Other studies have attempted similar deep learning wetland classifications in Canadian Boreal ecosystems. Pouliot et al. [
51] tested a CNN wetland classification over a similar region in Alberta using Landsat data and reported 69% overall accuracy. Mahdianpari et al. [
52] achieved a 96% wetland class accuracy in Newfoundland with RapidEye data and an InceptionResNetV2 algorithm. Mohammadimanesh et al. [
20] reported a 93% wetland class accuracy again in Newfoundland using RADARSAT-2 data and a fully convolutional neural network. All of these demonstrated that deep learning results outperform other machine learning methods such as random forest. Non-neural network methods, such as the work in Amani et al. [
83], reported a 71% wetland class accuracy across all of Canada. Another study by Mahdianpari et al. [
34] achieved 88% wetland class accuracy using an object-based random forest algorithm across Newfoundland. In this study, the comparison between CNNs and shallow learning methods comes to the same conclusion as other recent studies; CNN/deep learning algorithms lead to better wetland classification results. The CNN product produced in this study does not achieve accuracies over 90% as seen in some smaller scale studies, likely because it is predicted across such a large area (397,958 km
2). When compared to other large-scale wetland predictions, it appears to be one of the more accurate products, and thus it may prove useful for provincial/national wetland inventories. It also comes with the benefit of being produced with completely open-access data from Sentinel-1, Sentinel-2, and ALOS, and thus it can be easily updated to capture the dynamics of a changing Boreal landscape.

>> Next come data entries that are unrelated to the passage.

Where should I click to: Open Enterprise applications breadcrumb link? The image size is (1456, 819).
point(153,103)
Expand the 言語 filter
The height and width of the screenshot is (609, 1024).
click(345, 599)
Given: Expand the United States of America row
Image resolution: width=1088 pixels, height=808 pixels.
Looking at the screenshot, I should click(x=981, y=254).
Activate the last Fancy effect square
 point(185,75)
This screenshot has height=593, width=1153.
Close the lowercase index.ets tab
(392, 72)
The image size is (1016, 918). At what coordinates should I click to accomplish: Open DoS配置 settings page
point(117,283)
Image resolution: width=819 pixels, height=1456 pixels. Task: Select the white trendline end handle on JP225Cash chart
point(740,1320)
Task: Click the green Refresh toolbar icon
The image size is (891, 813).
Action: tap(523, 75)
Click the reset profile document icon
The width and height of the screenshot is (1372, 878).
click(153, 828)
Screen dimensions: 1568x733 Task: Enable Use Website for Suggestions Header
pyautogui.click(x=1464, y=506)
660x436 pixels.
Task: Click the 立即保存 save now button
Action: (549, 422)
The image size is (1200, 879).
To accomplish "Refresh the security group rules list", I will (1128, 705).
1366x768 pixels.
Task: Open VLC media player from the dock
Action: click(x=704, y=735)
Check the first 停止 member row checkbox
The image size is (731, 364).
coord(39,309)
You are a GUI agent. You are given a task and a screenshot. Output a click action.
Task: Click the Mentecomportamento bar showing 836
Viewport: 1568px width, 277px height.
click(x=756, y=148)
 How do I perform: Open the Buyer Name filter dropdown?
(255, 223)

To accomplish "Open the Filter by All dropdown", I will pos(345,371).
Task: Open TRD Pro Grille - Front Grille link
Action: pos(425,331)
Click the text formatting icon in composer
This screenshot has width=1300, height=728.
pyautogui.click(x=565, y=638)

Large-scale wetland/landcover mapping in Canada seems to be converging towards a common methodology. Most studies are now using a fusion of remote sensing data from SAR, optical, and DEM products [
6,
7,
34,
39,
49]. The easiest way to access provincial/national-scale data appears to be through Google Earth Engine; thus, many studies use Sentinel-1, Sentinel-2, Landsat, ALOS, or SRTM data [
6,
7,
34,
83]. Finally, many machine learning methods have been tested, but it appears that convolutional neural network frameworks produce better, more accurate wetland/landcover classifications [
51,
52]. This work contributes to these previous studies by confirming the value of CNNs. It also contributes to the greater goal of large-scale wetland mapping by demonstrating the ability to produce an accurate wetland inventory with a CNN and open-access satellite data.